> **TO DO**:
Locate the line containing "This screenshot has height=739, width=739." in the entries below, then retype it and every later line exactly, leaving out pictures.

> **MATERIALS PROVIDED**:

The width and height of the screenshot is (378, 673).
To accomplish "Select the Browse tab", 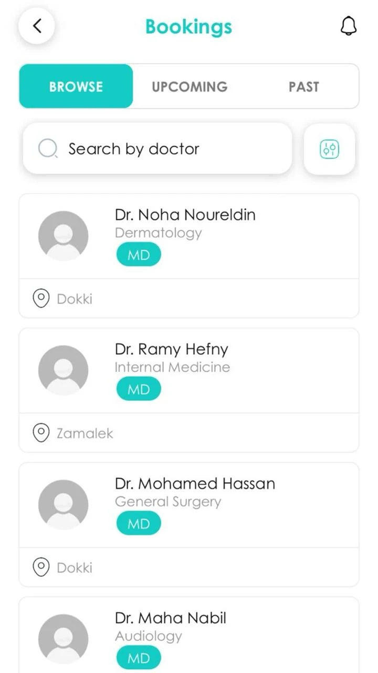I will tap(76, 87).
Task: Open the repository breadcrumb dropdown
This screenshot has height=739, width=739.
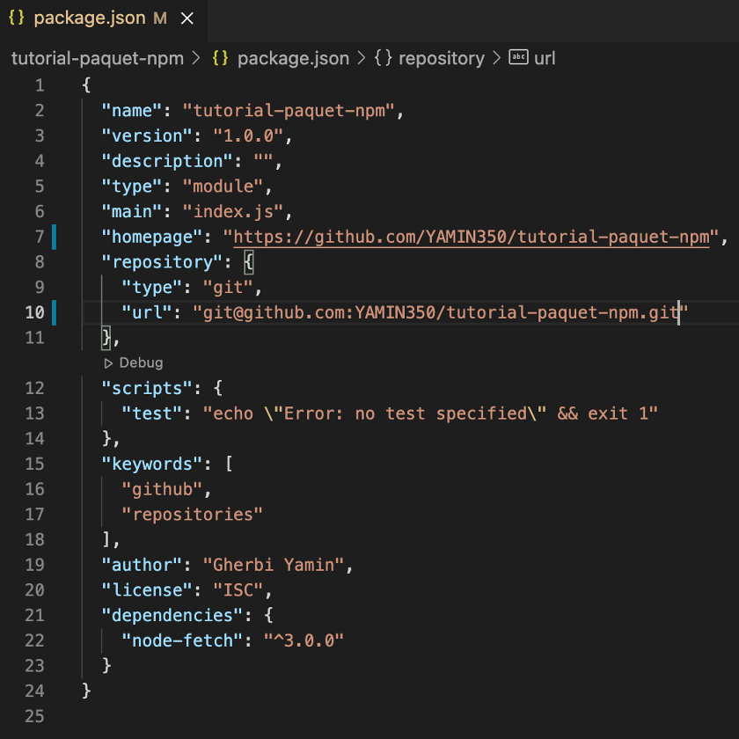Action: point(442,58)

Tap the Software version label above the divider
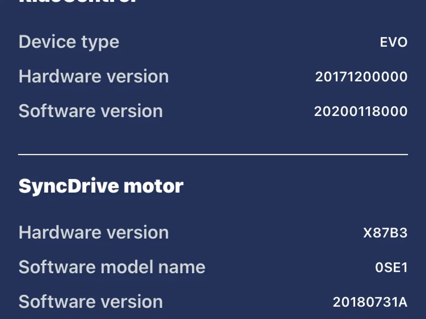click(x=91, y=111)
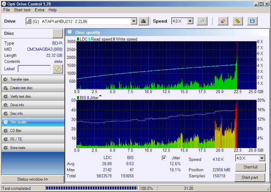Click the disc label icon button

point(58,69)
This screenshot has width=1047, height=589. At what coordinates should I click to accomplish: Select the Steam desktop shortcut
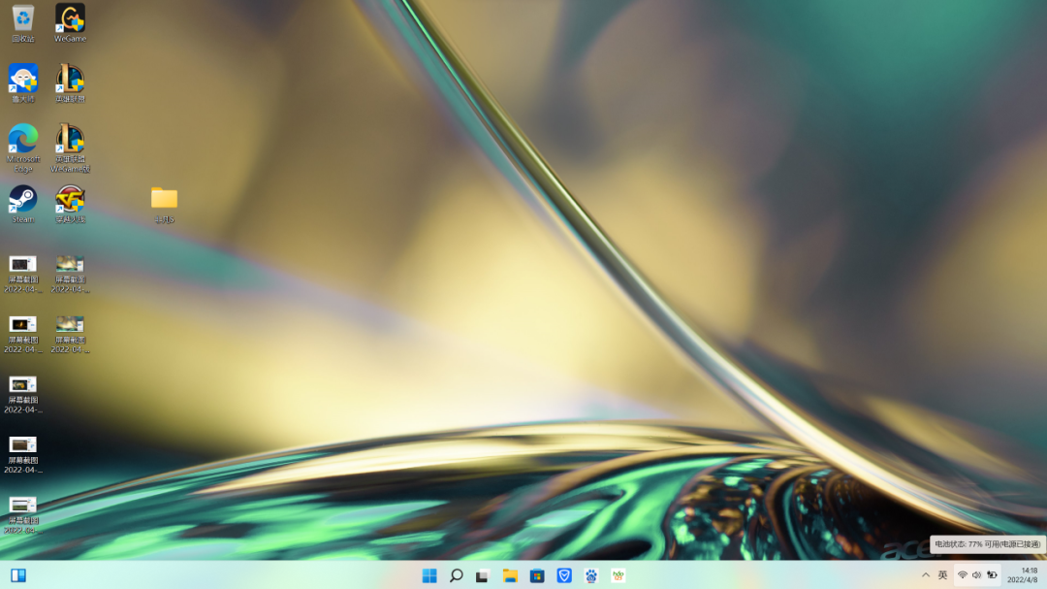click(22, 204)
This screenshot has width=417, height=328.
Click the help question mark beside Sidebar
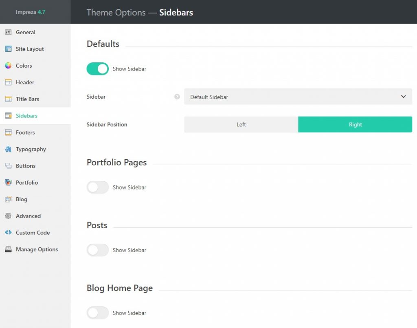pyautogui.click(x=177, y=97)
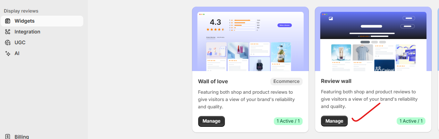Open the AI section

click(42, 53)
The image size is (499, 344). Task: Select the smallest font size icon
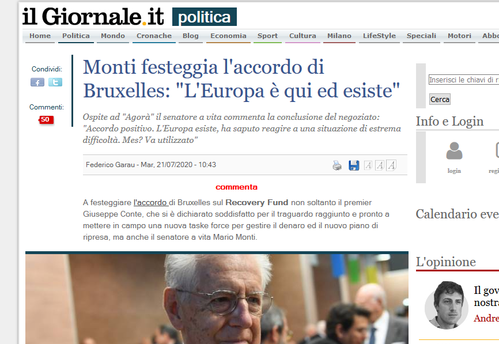coord(368,165)
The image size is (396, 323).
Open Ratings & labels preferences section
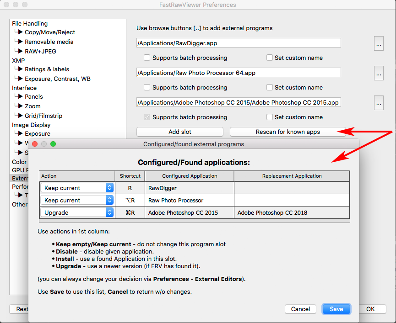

> **EXERCISE RESULT**:
This screenshot has height=739, width=739.
Action: point(442,58)

Tap the Software version label above the divider
click(x=91, y=111)
Click the disc label icon button

point(58,69)
This screenshot has width=1047, height=589. At what coordinates should I click to accomplish: Select the Steam desktop shortcut
click(22, 204)
This screenshot has width=417, height=328.
Click the help question mark beside Sidebar
pyautogui.click(x=177, y=97)
Open the AI section

click(42, 53)
The image size is (499, 344). Task: Select the smallest font size icon
coord(368,165)
The image size is (396, 323).
Open Ratings & labels preferences section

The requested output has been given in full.